#### 出典:
子煩悩お盆

今年のお盆は地震に大雨にと、まあ妙な按配でございましたな。よくお休みになれましたか。え、お仕事で。そりゃあお疲れ様でございました。うちは都合よくお休みがいただけましたんで、向こうの実家に顔を見せに参りました。親戚まわりをしてみたりね、人付き合いは煩わしいような、久しぶりに顔を揃えるのが楽しいような、ま、帰る場所があるというのはいいものでございます。


えー、どこの家もどっかしら、おもしろおかしいところがあるものでして、うちのに言わせればあたしンとこの実家もたいがいおかしいようですが、あたしから見りゃあ、あれの実家もなかなか面白うございます。義母と義父が二人暮らしをしておりまして、それからビーグル犬が1匹、これはあたしの義理の妹でございます。

#### 抜粋記録:

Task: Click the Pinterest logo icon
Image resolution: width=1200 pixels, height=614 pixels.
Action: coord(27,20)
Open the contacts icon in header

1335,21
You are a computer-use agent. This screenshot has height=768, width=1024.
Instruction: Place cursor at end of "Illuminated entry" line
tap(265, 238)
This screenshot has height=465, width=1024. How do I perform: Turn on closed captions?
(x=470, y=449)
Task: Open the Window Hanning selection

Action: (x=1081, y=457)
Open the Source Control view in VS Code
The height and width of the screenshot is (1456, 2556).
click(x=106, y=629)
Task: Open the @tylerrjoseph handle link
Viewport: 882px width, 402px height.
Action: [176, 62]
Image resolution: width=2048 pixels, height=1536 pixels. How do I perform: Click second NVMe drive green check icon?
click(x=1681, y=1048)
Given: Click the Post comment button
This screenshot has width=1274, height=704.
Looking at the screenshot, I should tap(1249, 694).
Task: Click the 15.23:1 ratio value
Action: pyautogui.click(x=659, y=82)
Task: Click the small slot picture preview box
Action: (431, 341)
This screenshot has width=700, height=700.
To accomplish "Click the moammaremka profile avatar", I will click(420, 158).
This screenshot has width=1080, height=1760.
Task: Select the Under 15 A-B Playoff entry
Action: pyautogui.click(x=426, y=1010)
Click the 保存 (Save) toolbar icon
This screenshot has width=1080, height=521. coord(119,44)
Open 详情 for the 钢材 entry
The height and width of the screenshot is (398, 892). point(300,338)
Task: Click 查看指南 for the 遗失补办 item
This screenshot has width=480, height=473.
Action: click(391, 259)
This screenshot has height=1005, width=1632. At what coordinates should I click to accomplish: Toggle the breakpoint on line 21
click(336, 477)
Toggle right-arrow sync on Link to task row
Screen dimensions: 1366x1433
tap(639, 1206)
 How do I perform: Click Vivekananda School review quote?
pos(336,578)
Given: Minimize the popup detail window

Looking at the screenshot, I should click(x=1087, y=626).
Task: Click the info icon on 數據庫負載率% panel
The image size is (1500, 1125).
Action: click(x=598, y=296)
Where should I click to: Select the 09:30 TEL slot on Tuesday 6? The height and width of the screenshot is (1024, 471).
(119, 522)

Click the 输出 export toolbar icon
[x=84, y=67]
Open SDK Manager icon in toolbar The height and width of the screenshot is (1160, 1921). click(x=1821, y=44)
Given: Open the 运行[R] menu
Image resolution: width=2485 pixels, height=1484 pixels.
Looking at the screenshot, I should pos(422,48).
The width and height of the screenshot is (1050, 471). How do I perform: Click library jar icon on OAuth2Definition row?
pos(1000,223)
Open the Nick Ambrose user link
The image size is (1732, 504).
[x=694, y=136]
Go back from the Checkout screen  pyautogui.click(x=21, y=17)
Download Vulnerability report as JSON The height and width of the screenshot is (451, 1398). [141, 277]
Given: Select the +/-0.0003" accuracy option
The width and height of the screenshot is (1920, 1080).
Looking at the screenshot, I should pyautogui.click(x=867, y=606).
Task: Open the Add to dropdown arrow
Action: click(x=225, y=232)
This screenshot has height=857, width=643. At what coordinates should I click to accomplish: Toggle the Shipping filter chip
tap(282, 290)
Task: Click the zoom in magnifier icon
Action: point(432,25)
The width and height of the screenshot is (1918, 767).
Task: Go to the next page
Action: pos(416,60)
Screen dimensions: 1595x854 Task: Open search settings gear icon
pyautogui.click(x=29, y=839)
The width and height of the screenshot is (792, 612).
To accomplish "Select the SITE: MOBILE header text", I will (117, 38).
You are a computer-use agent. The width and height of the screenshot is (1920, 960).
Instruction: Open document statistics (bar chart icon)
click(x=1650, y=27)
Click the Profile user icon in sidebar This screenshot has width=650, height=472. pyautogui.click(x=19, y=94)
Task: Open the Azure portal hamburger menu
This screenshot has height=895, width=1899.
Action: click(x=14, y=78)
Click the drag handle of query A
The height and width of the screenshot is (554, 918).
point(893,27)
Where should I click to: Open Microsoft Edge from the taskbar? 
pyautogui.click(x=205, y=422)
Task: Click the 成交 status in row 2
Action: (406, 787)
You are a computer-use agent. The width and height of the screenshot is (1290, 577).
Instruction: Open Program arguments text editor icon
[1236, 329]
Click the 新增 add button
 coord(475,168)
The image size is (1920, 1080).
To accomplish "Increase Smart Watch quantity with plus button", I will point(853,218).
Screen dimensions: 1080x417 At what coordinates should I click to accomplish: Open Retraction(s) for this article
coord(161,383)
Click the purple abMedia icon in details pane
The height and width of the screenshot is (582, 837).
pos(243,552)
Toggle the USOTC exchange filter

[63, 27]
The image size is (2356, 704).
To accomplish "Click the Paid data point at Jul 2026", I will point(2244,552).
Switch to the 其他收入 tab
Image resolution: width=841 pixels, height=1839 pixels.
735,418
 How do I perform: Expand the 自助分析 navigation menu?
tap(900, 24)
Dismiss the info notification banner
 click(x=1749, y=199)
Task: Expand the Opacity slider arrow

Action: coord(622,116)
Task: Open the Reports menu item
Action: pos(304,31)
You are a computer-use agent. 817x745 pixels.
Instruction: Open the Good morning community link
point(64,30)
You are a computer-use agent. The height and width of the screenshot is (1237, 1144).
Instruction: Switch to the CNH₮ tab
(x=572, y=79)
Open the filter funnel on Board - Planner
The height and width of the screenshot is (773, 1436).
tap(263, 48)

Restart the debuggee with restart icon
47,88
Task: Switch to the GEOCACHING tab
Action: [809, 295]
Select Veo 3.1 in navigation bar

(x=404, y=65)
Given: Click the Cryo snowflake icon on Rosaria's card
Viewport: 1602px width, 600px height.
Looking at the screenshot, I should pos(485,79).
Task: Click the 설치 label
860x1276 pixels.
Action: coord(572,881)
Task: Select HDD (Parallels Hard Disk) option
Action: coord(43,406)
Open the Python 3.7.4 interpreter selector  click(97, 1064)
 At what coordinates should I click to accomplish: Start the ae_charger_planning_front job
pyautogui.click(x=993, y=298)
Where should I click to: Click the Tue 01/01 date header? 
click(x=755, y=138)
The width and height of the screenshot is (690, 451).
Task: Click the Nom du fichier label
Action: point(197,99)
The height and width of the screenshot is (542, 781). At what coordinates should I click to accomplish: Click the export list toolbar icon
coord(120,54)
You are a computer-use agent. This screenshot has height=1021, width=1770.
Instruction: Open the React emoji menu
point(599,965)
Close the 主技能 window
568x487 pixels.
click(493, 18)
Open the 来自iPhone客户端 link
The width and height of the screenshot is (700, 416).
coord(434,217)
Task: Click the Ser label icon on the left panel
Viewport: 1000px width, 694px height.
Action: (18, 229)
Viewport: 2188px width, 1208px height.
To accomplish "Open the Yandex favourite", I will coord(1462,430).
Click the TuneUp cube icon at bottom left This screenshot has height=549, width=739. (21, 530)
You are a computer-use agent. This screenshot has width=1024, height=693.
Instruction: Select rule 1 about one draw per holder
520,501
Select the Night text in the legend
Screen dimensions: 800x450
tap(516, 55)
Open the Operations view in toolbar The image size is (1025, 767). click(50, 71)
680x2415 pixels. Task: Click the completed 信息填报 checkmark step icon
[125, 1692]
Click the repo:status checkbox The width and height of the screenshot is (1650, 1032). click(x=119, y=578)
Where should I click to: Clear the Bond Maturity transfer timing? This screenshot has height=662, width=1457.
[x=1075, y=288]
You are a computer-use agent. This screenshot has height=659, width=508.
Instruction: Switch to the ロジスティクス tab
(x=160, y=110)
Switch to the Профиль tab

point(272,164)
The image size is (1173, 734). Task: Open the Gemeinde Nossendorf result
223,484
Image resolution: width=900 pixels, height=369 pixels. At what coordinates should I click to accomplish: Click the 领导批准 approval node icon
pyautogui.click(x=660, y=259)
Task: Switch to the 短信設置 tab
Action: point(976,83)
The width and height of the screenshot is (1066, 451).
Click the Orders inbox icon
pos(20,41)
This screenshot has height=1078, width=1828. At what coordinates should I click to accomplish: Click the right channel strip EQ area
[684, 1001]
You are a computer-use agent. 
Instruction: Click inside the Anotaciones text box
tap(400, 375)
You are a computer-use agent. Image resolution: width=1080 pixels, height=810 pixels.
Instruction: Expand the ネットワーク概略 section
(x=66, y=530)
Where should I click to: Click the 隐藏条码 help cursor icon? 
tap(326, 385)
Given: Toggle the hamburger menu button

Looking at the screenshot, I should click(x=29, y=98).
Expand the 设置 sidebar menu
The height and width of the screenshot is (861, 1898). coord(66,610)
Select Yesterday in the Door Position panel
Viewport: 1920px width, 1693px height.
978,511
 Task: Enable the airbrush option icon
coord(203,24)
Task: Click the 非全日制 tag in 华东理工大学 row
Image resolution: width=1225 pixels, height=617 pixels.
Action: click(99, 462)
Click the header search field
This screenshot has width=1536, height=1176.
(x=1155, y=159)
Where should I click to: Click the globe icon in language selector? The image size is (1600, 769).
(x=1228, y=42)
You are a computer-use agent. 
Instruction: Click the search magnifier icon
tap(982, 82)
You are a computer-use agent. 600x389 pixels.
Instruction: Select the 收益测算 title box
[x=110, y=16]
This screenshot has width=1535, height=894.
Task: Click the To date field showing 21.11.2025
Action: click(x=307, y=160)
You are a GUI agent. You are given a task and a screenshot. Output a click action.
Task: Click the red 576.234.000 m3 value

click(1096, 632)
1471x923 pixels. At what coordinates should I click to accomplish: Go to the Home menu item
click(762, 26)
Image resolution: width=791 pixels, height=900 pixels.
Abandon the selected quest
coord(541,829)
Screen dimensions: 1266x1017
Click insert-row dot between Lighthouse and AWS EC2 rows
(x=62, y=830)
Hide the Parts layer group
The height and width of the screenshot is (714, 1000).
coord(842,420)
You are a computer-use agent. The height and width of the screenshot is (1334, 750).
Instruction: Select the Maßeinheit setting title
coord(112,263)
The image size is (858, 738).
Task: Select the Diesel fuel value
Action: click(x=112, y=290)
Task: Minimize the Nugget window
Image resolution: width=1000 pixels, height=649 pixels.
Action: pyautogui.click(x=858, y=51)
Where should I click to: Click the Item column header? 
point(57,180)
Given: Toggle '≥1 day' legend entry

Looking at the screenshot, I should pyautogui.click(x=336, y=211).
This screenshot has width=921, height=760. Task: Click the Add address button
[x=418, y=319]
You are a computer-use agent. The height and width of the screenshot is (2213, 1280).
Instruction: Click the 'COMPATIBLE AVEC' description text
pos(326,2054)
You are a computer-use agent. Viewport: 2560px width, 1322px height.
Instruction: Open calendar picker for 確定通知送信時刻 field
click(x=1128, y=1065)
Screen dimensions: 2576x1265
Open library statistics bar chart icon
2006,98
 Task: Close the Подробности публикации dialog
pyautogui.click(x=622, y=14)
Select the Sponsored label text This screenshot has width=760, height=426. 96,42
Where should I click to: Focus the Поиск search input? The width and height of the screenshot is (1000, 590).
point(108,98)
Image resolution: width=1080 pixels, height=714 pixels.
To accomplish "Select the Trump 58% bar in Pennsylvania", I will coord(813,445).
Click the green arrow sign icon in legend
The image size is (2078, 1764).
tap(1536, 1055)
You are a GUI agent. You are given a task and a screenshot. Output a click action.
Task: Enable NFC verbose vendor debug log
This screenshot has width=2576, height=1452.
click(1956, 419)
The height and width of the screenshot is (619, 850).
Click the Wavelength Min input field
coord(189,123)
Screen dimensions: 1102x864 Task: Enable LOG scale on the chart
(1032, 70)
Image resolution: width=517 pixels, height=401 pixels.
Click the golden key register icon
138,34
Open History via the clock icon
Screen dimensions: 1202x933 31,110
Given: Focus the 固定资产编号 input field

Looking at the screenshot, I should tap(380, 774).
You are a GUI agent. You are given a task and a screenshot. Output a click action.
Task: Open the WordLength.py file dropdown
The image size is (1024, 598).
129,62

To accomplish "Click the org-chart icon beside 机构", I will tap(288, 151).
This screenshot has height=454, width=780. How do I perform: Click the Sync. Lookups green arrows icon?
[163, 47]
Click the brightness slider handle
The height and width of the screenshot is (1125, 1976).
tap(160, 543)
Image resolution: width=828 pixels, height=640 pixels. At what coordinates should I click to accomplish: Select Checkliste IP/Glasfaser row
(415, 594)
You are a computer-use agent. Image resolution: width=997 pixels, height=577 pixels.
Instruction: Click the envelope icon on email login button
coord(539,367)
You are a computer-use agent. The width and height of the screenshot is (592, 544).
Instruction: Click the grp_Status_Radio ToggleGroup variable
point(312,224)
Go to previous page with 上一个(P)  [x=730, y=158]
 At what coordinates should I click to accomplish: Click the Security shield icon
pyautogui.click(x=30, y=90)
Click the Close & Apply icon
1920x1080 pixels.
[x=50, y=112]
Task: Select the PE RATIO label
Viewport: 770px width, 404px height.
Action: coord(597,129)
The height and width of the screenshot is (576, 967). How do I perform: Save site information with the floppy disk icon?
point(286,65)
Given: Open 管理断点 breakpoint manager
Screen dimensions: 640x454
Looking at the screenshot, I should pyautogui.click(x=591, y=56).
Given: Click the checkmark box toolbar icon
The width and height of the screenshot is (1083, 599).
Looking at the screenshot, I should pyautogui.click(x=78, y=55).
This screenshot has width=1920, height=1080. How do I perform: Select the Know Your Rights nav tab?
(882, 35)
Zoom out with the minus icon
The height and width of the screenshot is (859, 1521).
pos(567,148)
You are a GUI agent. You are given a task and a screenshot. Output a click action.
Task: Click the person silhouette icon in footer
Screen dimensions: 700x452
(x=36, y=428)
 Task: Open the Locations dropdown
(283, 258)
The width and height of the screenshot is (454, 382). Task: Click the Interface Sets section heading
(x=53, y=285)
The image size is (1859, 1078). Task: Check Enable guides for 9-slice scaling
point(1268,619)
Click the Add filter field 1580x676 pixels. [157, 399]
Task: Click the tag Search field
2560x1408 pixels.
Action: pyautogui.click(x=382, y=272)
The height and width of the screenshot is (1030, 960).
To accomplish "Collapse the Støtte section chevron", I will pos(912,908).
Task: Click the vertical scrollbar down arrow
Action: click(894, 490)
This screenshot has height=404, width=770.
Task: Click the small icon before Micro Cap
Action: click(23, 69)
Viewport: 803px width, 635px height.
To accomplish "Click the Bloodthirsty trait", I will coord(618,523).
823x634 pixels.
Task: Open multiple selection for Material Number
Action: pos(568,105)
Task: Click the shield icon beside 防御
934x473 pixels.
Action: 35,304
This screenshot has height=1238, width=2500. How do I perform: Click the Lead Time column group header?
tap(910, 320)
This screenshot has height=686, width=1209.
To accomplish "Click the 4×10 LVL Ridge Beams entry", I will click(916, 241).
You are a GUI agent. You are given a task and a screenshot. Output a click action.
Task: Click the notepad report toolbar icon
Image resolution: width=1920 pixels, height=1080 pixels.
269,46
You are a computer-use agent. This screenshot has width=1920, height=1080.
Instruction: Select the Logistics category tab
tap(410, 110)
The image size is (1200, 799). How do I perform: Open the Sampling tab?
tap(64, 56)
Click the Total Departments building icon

#### 課題:
出典にある「今年のお盆は地震に大雨にと、まあ妙な按配でございましたな。」という一文を英語に訳してください。

#### 解答:
This year's Obon, what with the earthquake and then the heavy rain, turned out to be quite a strange affair, didn't it?